Pour tromper les nazis et faciliter le Débarquement en Normandie, des tanks... gonflables ont été déployés en 1944 dans la région de Douvres, dans le Sud-Est de l'Angleterre.
© Getty - Galerie Bilderwelt

Fausses nouvelles et autres intox sont vieilles comme la guerre. Mais pour la réussite du Débarquement, elles ont été déterminantes. Grâce très tôt à un comité de désinformation, à des agents doubles de grand talent, une armée fantôme et des dispositifs aussi surprenants que des chars gonflables !

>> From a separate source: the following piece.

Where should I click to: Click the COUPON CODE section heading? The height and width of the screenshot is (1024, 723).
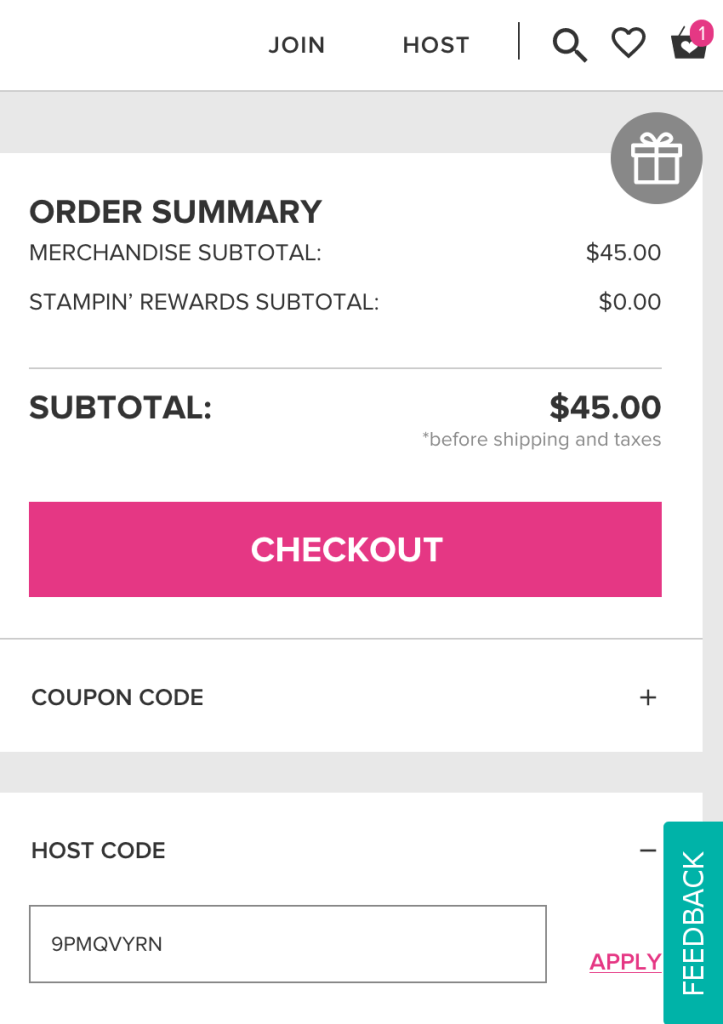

La préparation et la désinformation ont été les clés du succès de l’opération Overlord ("suzerain"), et l'une n'allait pas sans l'autre. Le contre-espionnage a permis de protéger les plans du Débarquement. Il fallait impérativement maintenir le secret sur la plus grande opération de ce genre jamais élaborée, avec l'arrivée de 156 000 soldats alliés, après les succès des débarquements en Afrique du Nord fin 1942, en Sicile et en Italie en 1943. 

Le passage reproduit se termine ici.